=== Required action ===
Where the records below show a line containing "Open the YouTube video thumbnail of the book", start copying; end with the line containing "Click the redo", and copy it too.

Stored items from a collection
========

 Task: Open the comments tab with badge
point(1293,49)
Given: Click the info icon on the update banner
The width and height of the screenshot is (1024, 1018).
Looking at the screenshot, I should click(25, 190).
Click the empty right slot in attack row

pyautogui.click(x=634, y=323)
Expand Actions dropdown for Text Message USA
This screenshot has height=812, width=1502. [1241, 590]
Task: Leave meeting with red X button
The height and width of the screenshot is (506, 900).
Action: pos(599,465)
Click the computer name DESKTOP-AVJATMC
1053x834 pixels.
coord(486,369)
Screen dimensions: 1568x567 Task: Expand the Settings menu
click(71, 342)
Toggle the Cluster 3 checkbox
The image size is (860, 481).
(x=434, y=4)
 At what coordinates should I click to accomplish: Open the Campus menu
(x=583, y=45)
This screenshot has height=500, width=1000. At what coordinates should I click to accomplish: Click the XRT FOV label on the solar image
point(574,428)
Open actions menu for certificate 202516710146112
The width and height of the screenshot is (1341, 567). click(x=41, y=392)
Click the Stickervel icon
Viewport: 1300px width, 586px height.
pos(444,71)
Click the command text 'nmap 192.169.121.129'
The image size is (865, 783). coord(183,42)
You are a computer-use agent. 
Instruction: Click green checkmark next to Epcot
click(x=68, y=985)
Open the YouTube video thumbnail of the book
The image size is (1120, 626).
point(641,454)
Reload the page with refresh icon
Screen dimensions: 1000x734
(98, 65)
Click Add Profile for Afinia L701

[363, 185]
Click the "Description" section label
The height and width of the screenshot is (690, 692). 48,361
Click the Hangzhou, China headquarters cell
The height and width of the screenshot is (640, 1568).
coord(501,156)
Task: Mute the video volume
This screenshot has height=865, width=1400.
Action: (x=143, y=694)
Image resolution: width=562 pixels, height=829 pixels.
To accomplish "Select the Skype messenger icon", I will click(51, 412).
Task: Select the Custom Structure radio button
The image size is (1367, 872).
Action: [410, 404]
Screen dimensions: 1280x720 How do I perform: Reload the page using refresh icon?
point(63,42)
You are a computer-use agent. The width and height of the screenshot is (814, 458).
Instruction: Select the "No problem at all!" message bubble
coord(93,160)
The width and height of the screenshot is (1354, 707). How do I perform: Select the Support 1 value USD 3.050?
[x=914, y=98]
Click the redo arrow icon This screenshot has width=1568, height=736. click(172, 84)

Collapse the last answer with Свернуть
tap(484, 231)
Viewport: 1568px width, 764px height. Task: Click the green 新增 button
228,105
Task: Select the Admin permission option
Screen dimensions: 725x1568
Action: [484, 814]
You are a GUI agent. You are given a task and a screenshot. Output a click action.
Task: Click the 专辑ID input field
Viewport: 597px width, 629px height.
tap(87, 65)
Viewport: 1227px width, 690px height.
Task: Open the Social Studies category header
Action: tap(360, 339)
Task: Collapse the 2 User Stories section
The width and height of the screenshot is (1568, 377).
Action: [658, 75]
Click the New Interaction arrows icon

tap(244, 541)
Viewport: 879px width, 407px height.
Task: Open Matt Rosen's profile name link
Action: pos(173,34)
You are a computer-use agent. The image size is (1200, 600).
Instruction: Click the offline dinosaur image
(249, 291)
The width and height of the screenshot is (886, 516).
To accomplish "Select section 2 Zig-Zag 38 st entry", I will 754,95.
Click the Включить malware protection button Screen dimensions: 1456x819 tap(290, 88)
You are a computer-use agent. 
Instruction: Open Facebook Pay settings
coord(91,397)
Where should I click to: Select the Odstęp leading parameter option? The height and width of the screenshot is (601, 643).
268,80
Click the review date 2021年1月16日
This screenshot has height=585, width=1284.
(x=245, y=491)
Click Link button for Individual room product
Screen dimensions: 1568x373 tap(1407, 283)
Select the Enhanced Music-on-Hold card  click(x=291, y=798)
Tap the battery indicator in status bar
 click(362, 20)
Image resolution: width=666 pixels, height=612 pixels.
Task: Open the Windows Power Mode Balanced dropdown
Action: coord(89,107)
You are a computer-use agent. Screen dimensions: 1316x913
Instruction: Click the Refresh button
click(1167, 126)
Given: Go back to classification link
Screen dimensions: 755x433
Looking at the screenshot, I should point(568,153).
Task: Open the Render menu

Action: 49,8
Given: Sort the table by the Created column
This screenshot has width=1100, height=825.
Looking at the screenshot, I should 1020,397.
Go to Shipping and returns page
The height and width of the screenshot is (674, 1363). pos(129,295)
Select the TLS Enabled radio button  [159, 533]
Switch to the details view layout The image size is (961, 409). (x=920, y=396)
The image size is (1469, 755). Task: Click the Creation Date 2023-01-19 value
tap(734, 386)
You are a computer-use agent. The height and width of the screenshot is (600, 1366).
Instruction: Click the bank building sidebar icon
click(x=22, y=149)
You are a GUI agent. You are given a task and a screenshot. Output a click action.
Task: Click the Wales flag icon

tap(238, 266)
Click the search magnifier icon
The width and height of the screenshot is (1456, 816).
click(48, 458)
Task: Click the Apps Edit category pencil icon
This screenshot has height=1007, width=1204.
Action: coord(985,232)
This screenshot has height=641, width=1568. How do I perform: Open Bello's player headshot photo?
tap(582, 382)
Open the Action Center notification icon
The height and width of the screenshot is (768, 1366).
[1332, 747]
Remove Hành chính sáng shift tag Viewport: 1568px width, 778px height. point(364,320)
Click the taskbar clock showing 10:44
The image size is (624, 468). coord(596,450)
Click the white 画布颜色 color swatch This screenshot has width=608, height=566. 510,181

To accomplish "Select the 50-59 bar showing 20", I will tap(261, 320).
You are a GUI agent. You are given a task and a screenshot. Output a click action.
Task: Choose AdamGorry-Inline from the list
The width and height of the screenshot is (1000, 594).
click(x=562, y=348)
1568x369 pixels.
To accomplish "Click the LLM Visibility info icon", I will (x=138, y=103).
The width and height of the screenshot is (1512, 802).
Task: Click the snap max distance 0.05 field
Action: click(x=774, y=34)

========

=== Output for this exercise ===
Open the YouTube video thumbnail of the book
The image size is (1120, 626).
point(641,454)
Reload the page with refresh icon
Screen dimensions: 1000x734
(98, 65)
Click Add Profile for Afinia L701

[363, 185]
Click the "Description" section label
The height and width of the screenshot is (690, 692). 48,361
Click the Hangzhou, China headquarters cell
The height and width of the screenshot is (640, 1568).
coord(501,156)
Task: Mute the video volume
This screenshot has height=865, width=1400.
Action: (x=143, y=694)
Image resolution: width=562 pixels, height=829 pixels.
To accomplish "Select the Skype messenger icon", I will click(51, 412).
Task: Select the Custom Structure radio button
The image size is (1367, 872).
Action: [410, 404]
Screen dimensions: 1280x720 How do I perform: Reload the page using refresh icon?
point(63,42)
You are a computer-use agent. The width and height of the screenshot is (814, 458).
Instruction: Select the "No problem at all!" message bubble
coord(93,160)
The width and height of the screenshot is (1354, 707). How do I perform: Select the Support 1 value USD 3.050?
[x=914, y=98]
Click the redo arrow icon This screenshot has width=1568, height=736. click(172, 84)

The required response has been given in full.